First of all, I want to express how greatly I derive satisfaction from this hobby. I love wearing scents, I find the joy of divine smells to be tremendous. But most of all I value this board. The exchange of opinions and knowledge is one part, the community¬ itself the other. The contacts made here on BN as real as “virtual” contacts could ever be.
But to come back to my original questions BN has also been a corset of the way my obsession developed. I went from interested and enthusiastic when I first became aware of perfumes, over looking for the “best” perfume out there, over BN newbie, first time nicher, the collection evergrowing, up the point where I am now. Would I have ever vendoured out of drugstore territory? I cant really say. Would I prefer, say Clive Christian over Axe Dark Temptation, side by side? I’m not sure.
I am very happy to be where I am right now, olfactorily speaking, but I sometimes think that journey may have been rushed. I have not taken much time to explore designer scent, have merely scooped up a few along the way and toward Lutens and Tauers I ran.
That way many great fragrances are missed out on.
Why do we (and I strongly include myself) recommend Tom Fords, Malles and Le Labos to newbies?
Yes, to many (me included) they are of better quality than, say, most designers but I do also think that BN an elitist club and there is also quite a bit of subconscious psychology involved. If you get applauded for writing glowing reviews of Amouages you are certainly more inclined to do that rather than getting smashed for liking Paris Hilton. It’s simply peer pressure. However, there is a group of people I want to exclude from this generalization – those old dogs that have been in this hobby for longer than BN exists, sometimes for longer than the internet exists. They have been able to develop their tastes more freely and less prejudiced than those, who have been members pretty much right from the start, like me.
I whish the "just starting out" board would get more, well deserved attention.
This being said, I am grateful for everything niche can offer and probably wouldn’t have found out if it wasn’t for Basenotes.
But I am also happy to see this trend turning around a little, lot’s of young, newer members, who neither can nor want to shell out the big bucks have brought many top notch designers back into focus. I really like how Midnight in Paris for example is perceived.
But I am drifting off topic again.
I’m writing this report in order to answer some questions to myself. I always thought at one point I would be happy with what I have and feel somewhat saturated. However, the opposite seems to be the case. The more I have the more urgently I see what I don’t have, all the while faced with the increasing frustration of not valuing those I have enough. It’s kind of the same with friends. The more you have the less time you can spend with either of them. Can one still maintain a close relationship with even one of them? I, apparently, cannot.

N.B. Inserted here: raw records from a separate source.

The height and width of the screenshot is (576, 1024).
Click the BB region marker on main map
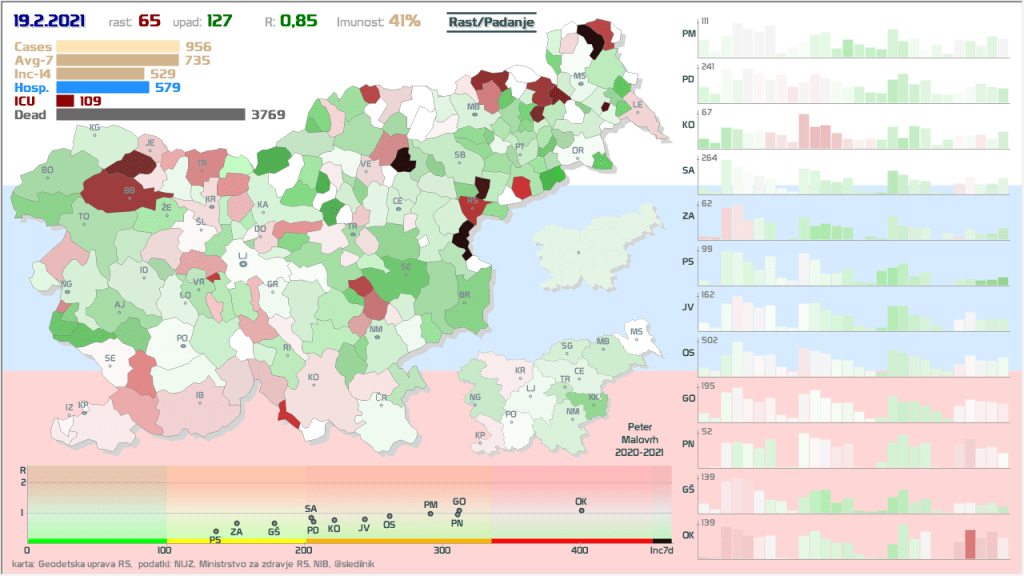tap(128, 190)
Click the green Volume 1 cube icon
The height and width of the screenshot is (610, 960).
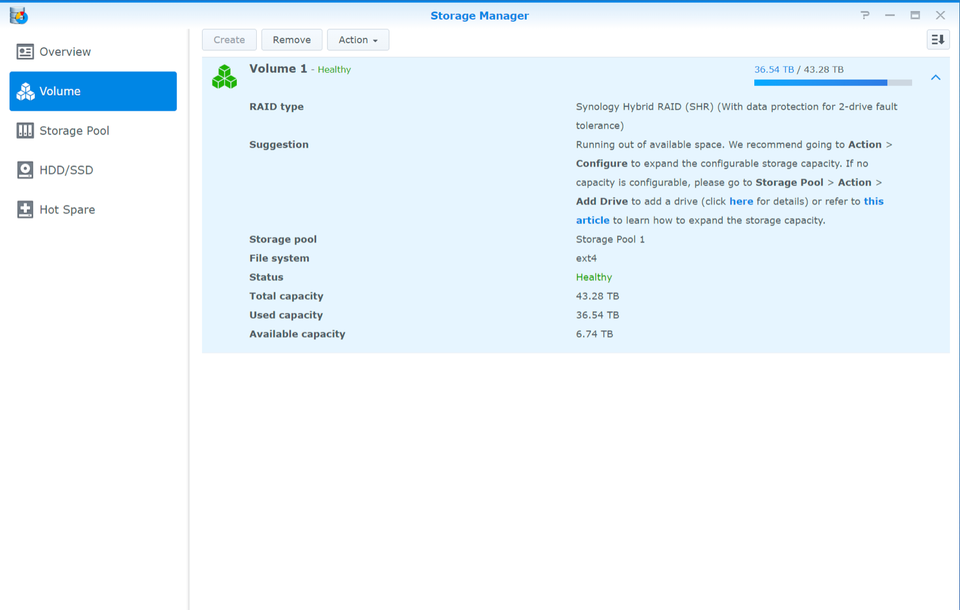click(224, 75)
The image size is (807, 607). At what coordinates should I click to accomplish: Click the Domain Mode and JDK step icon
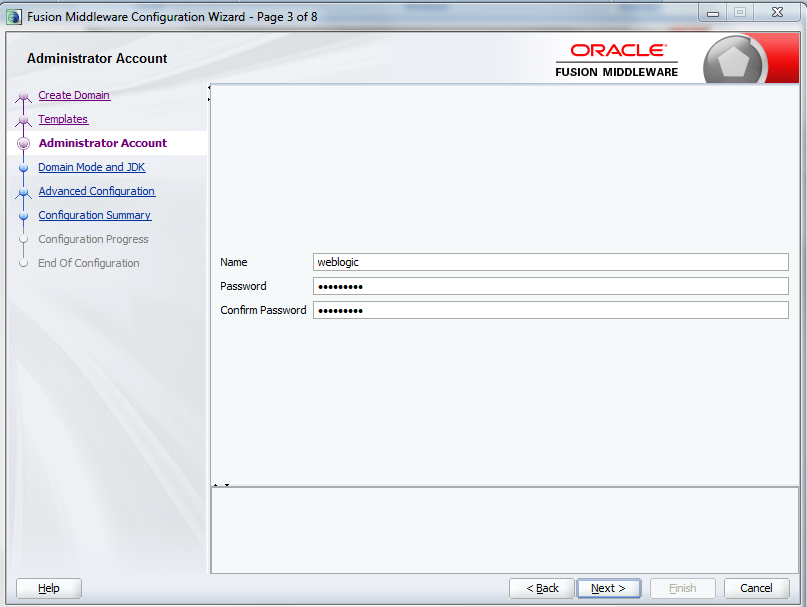coord(23,167)
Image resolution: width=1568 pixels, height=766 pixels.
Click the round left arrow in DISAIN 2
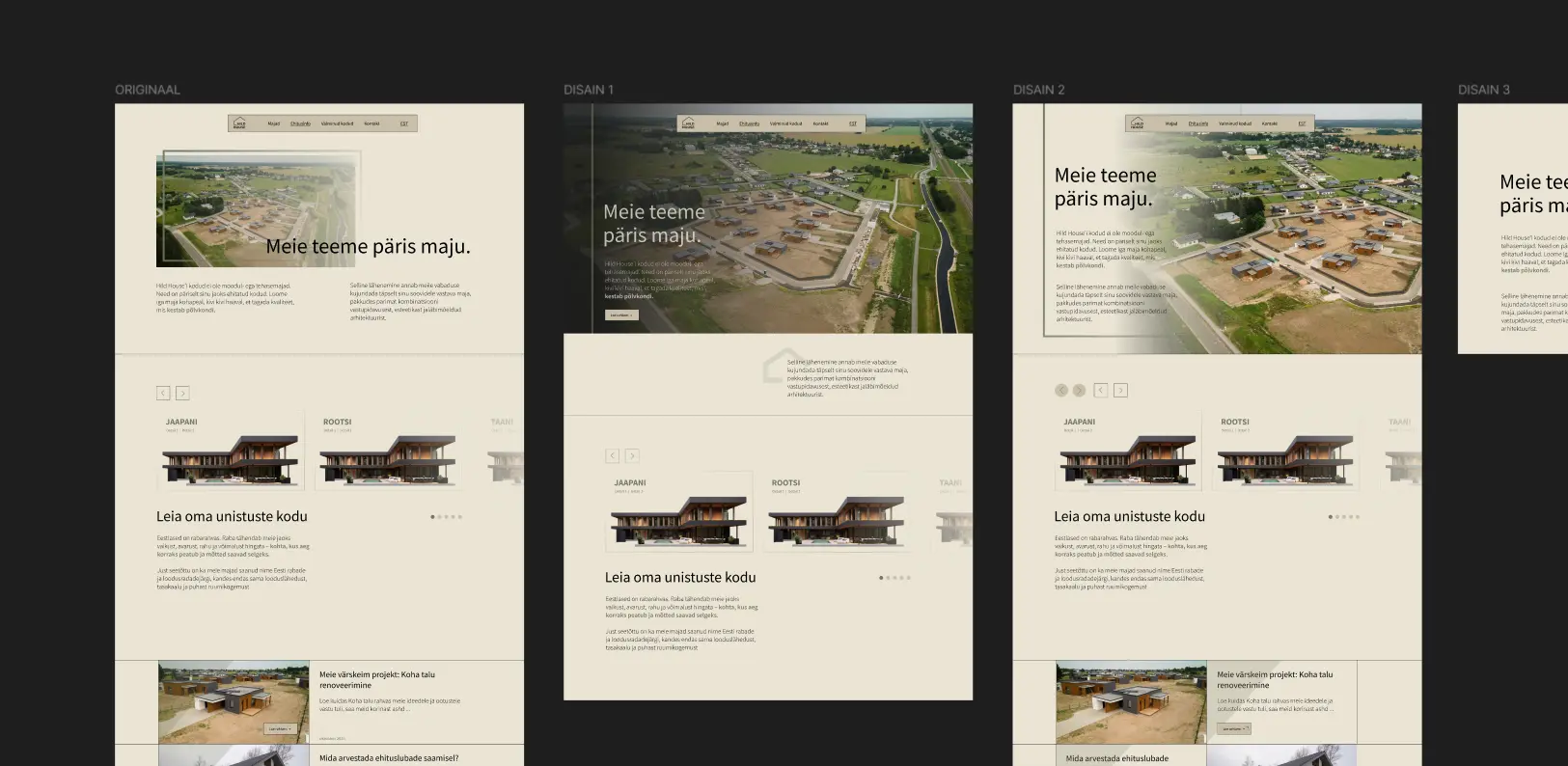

I seriously bow to those with wardrobes they could fill rooms with but still know and love every single one of their perfumes.
It seems that I do have a definite hoarding tendency and I want to separate that a little from the actual hobby which is – after all – wearing fine scents, not owning them.
It is obvious to me that there cant be final closure about this but I find it important to sometimes step back and take a look at what it is that one is after. To become aware that one most likely will not find a holy grail for example. How could one anyway, if by now one needs at least one chypre, leather, fougere etc?
This may seem trivial to you but I for one have to sometimes reflect on my actions, otherwise I may very well end up with a huge (200) collection, probably debts and cant really remember how on earth this could happen.
I think it’s different if you have a good, solid job, perfumes being merely one out of a few hobbies that consumes a part of the money and time you can spare, but I myself am a student and perfumes are the obsession I spent by far the most money on.
In my opinion, with all kinds of luxury, it’s perfectly fine to pursue them as much as wished as long as it brings happiness and doesn’t infer with “necessary” parts of life (rent etc) but in my case it wasn’t all about joy anymore, not about savouring a new acquisition, it was about putting it neatly into the line-up and setting out for the next.
There were times I got so frustrated that I decided to take a break from BN, alas, I always ended up back here. And rightly so, I mean, why would one completely resign from something that brings pleasure, above all negative side effects.
I have made the decision though, that for new fragrances, old ones have to go.
It’s certainly a healthy place to start and makes the hobby more affordable, too.
I guess what this whole monologue comes down to is appreciating BN and all of you,
unloading some thoughts I have weighed in my mind and realizing, that this fascination is not going to go away.
Have a great day everyone and thanks for reading.